O STJ refutou a tese defensiva diferenciando as situações em que o agente desvia verbas públicas destinadas a determinada finalidade e as aplica em outra área também na esfera pública (investir na pavimentação de vias de trânsito dinheiro que deveria ter sido destinado à saúde, por exemplo) daquela em que se dá destinação diversa a verbas particulares, como no caso da parcela descontada do salário, dinheiro pertencente aos servidores. Neste contexto, o tribunal concluiu que não importa se o agente público tinha a intenção de se locupletar, pois em nenhuma hipótese lhe seria dado conferir ao dinheiro destinação diversa:
“De início, ressalta-se que a diferença entre manipulação de dinheiro público ou particular tem especial importância na análise da questão do dolo na obtenção de proveito próprio ou alheio com desvio de finalidade das verbas e da simples aplicação inadequada dessa mesma verba.
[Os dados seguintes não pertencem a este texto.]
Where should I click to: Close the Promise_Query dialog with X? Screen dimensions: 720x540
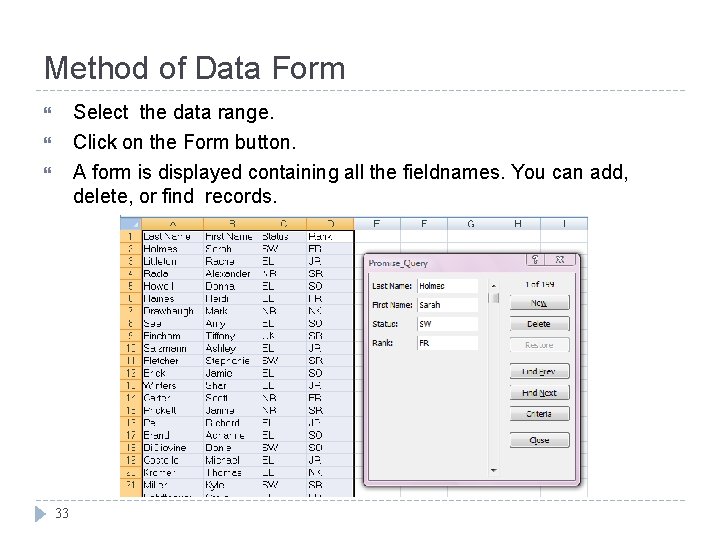(x=560, y=259)
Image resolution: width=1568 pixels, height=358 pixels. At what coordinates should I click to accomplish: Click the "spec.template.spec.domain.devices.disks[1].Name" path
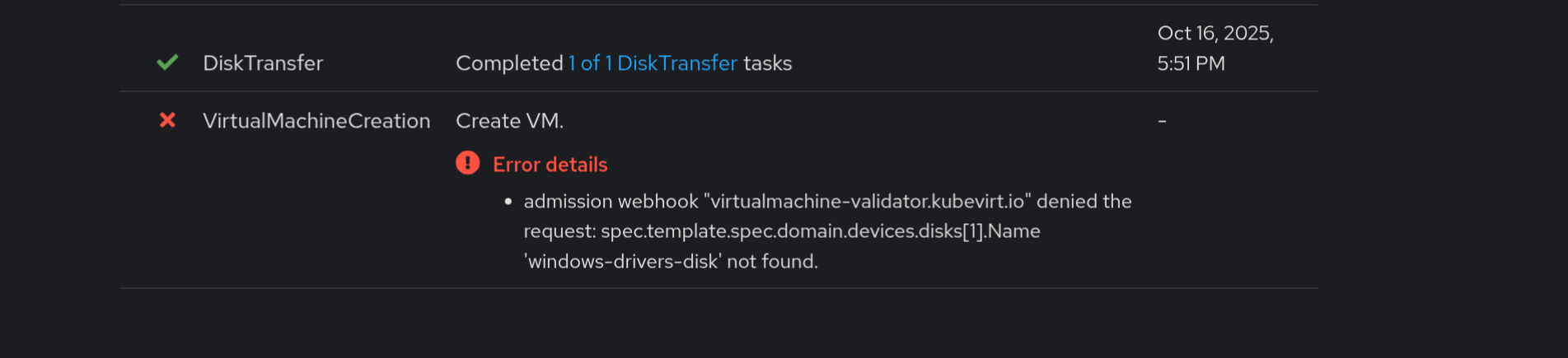(820, 231)
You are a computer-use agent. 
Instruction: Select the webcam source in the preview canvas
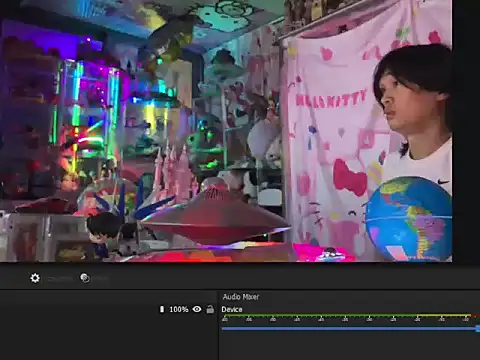[x=226, y=131]
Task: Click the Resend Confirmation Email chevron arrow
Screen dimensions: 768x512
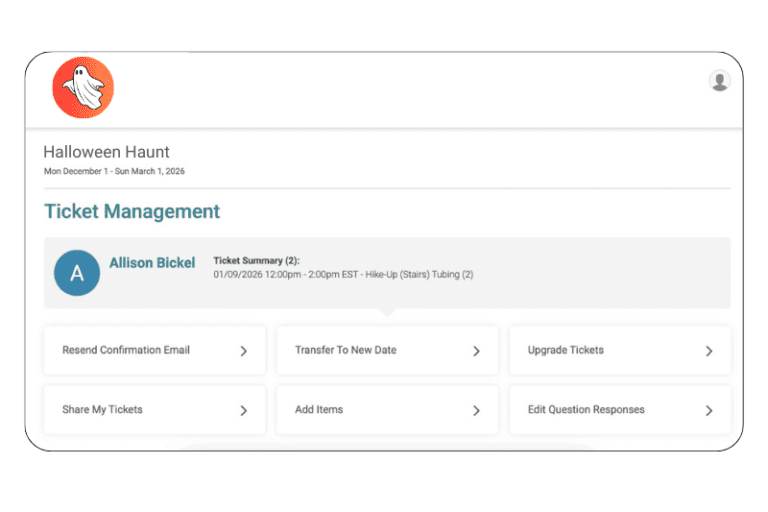Action: pos(243,351)
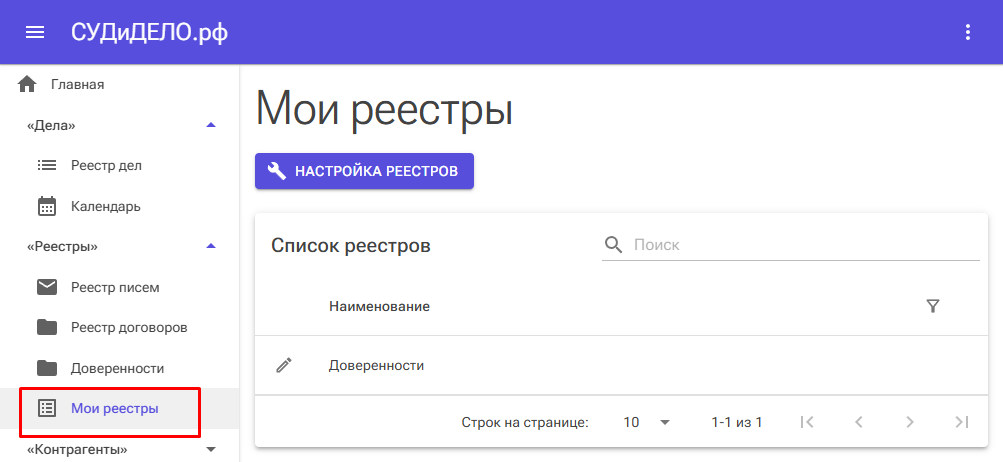
Task: Click the pencil edit icon for Доверенности
Action: [x=284, y=366]
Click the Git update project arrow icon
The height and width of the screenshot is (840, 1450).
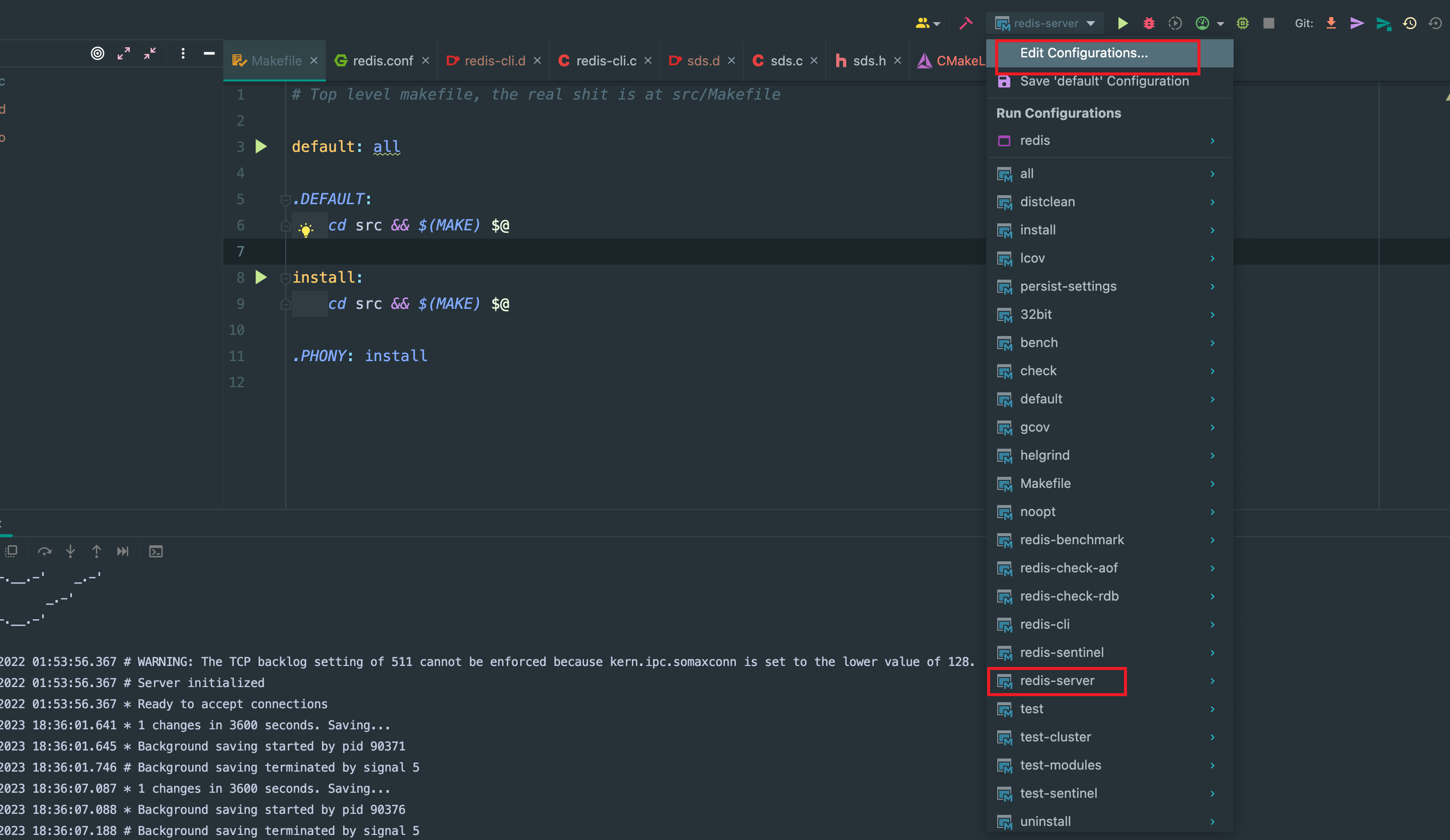point(1331,23)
Essa discussão, que eventualmente surge na hipótese de o administrador público dar destino diverso ao previsto para a verba, mas ainda no âmbito público, a exemplo de deslocar montante que seria aplicado à saúde para a pavimentação de rodovia. Contudo, sendo o dinheiro particular, esse tipo de controvérsia se desfaz, pois não é dado ao administrador deslocar esse dinheiro para nenhuma outra finalidade que não a ajustada.
Assim, tratando-se de aplicação de dinheiro particular e tendo o administrador público traído, evidentemente, a confiança que lhe fora depositada, ao dar destinação diversa à ajustada, não é requisito para a configuração do crime a demonstração do proveito próprio ou alheio. Mesmo que necessário fosse, sendo o dinheiro de servidores, ou seja, particular, o proveito exsurge do fato em si.
O peculato-desvio é crime formal que se consuma no instante em que o funcionário público dá ao dinheiro ou valor destino diverso do previsto. A obtenção do proveito próprio ou alheio não é requisito para a consumação do crime, sendo suficiente a mera vontade de realizar o núcleo do tipo.
Desse modo, configura peculato-desvio a retenção dos valores descontados da folha de pagamento dos servidores públicos que recebiam seus vencimentos já com os descontos dos valores de retenção a título de empréstimo consignado, mas, por ordem de administrador, os repasses às instituições financeiras credoras não eram realizados”.